• **Source data**:
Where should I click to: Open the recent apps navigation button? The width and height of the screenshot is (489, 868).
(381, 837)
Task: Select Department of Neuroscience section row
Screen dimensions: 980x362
==
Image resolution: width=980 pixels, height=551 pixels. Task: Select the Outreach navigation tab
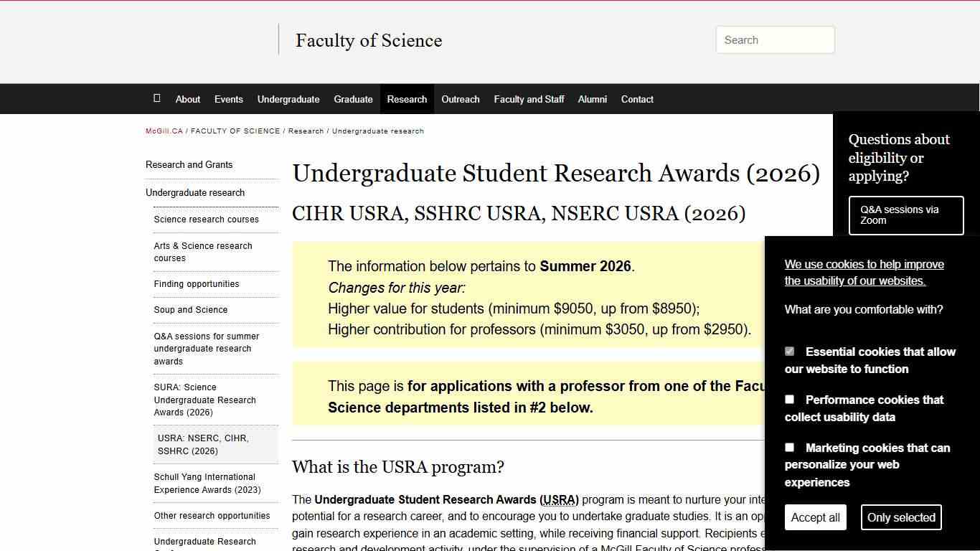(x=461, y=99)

• **Task directions**: Start with the line above that contains "Task: Select Department" and end with the line that contains "Screen dimensions: 980x362". Write out those lines exactly, and only those.

• **Solution to this problem**:
Task: Select Department of Neuroscience section row
Screen dimensions: 980x362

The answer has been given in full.